DOCUMENT TEXT:
------------------------------------------------

[Intel GPU] Support SDPA backend selection and priority setting on XPU #159464

LuFinch · 2025-07-30T08:50:07Z

Currentlly SPDA XPU use own priority_order instead of the one from global context. Hence it does not support with sdpa_kernel(order, set_priority=True) with set_priority=True.

This PR enables this feature. To make default priority_order from global context works for XPU, I also move MATH backend to lowest priority, otherwise cudnn attention and overrideable attention will never be selected.

cc @jgong5 @mingfeima @XiaobingSuper @sanchitintel @ashokei @jingxu10 @jerryzh168

pytorch-bot · 2025-07-30T08:50:20Z

🔗 Helpful Links

🧪 See artifacts and rendered test results at hud.pytorch.org/pr/159464

📄 Preview Python docs built from this PR
📄 Preview C++ docs built from this PR
❓ Need help or want to give feedback on the CI? Visit the bot commands wiki or our office hours

Note: Links to docs will display an error until the docs builds have been completed.

✅ No Failures

As of commit 3d6a1cd with merge base b602ea9 ():
💚 Looks good so far! There are no failures yet. 💚

This comment was automatically generated by Dr. CI and updates every 15 minutes.

LuFinch · 2025-07-30T08:51:00Z

@chunhuanMeng @guangyey Could you help take a look?

guangyey

I am wondering if we support with sdpa_kernel(order, set_priority=True): with set_priority=True

guangyey · 2025-07-30T14:05:39Z

aten/src/ATen/native/mkldnn/xpu/Attention.cpp

      sdp::SDPBackend::flash_attention,
+      sdp::SDPBackend::math,


I guess we currently don't support set_priority=True since our priority_order is a constant value.

guangyey · 2025-07-30T14:10:27Z

For PyTorch, math has high priority than flash_attention,

pytorch/aten/src/ATen/SDPBackend.h

Lines 7 to 14 in 1465757

    
           enum class SDPBackend { 
        
             error = -1, 
        
             math = 0, 
        
             flash_attention = 1, 
        
             efficient_attention = 2, 
        
             cudnn_attention = 3, 
        
             overrideable = 4 
        
           };

Do we really want to change this behavior for XPU?

LuFinch · 2025-07-31T02:38:22Z

@guangyey
For the above comments, I think we can support set_priority=True.

------------------------------------------------

RECORDED DATA:

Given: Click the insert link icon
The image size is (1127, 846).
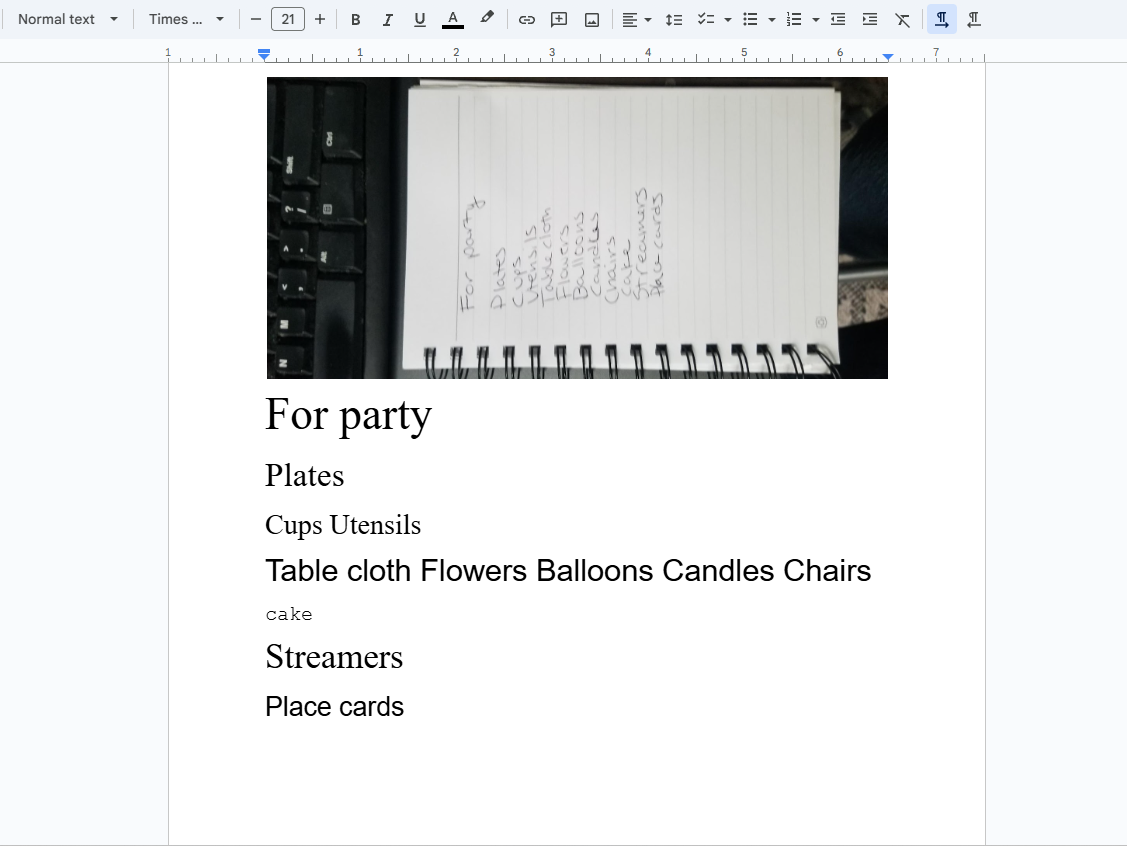Looking at the screenshot, I should (x=527, y=19).
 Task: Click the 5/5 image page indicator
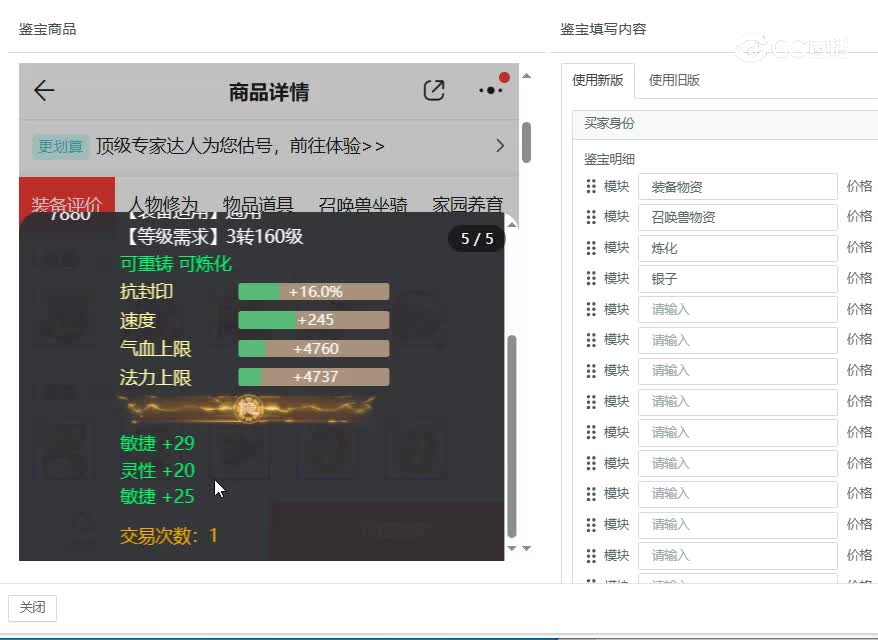pyautogui.click(x=475, y=240)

------------------------------------------------

REQUIREMENT A:
From the thread on SDPA backend priority for XPU, extract the part that opens with the words containing "This comment was" and closes with "take a look?".
REQUIREMENT B:
Extend the thread on SDPA backend priority for XPU, picking up after its last sentence.

RESPONSE A:
This comment was automatically generated by Dr. CI and updates every 15 minutes.

LuFinch · 2025-07-30T08:51:00Z

@chunhuanMeng @guangyey Could you help take a look?

RESPONSE B:
To support this feature, XPU need to use priority_order like

pytorch/aten/src/ATen/native/transformers/cuda/sdp_utils.cpp

Line 819 in d7a5ec9

const auto ordering = priority_order(kernel_params);

As you know, the overrideable backend has lowest priority in the default priority_order and we don't have entry for flashattention backend at the beginning. This means it will run into math instead of overrideable beforce. I guess this is the reason why xpu use hard-code priority_order instead of priority_order from global context.

pytorch/aten/src/ATen/Context.h

Lines 432 to 437 in d7a5ec9

    
           std::array<at::SDPBackend, at::num_sdp_backends> sdp_priority_order = { 
        
               at::SDPBackend::flash_attention, 
        
               at::SDPBackend::efficient_attention, 
        
               at::SDPBackend::math, 
        
               at::SDPBackend::cudnn_attention, 
        
               at::SDPBackend::overrideable};

Now we have added flashattention entry and fallback to overrideable. We can use priority_order from global context.

pytorch/aten/src/ATen/native/mkldnn/xpu/Attention.cpp

Lines 110 to 116 in d7a5ec9

    
           case sdp::SDPBackend::flash_attention: 
        
             if (ctx.userEnabledFlashSDP() && 
        
                 use_overrideable_xpu(kernel_params, print_debug)) { 
        
               TORCH_WARN( 
        
                   "Flash Attention is not supported on XPU, falling back to overrideable kernel."); 
        
               return sdp::SDPBackend::overrideable; 
        
             }

LuFinch · 2025-07-31T02:41:39Z

However, in near future, we will add cutlass-sycl version SDPA to FlashAttention backend.
If user use default priority_order and input params don't choose FlashAttention backend, then it will run into MATH backend instead of OVERRIDEABLE backend due to default priority_order.

pytorch/aten/src/ATen/Context.h

Lines 432 to 437 in d7a5ec9

    
           std::array<at::SDPBackend, at::num_sdp_backends> sdp_priority_order = { 
        
               at::SDPBackend::flash_attention, 
        
               at::SDPBackend::efficient_attention, 
        
               at::SDPBackend::math, 
        
               at::SDPBackend::cudnn_attention, 
        
               at::SDPBackend::overrideable};

guangyey · 2025-07-31T02:54:35Z

Let's have a discussion offline.

aten/src/ATen/Context.h

guangyey

Add a ut to ensure overrideable by default has high priority than math

aten/src/ATen/native/transformers/cuda/sdp_utils.cpp

guangyey

Thanks for your update!

guangyey · 2025-08-01T05:24:10Z

@drisspg May I know if this PR is reasonable to you. This PR doesn't change CUDA behavior, and ensures all non-cuda backends align to the cuda sdpa priority behavior.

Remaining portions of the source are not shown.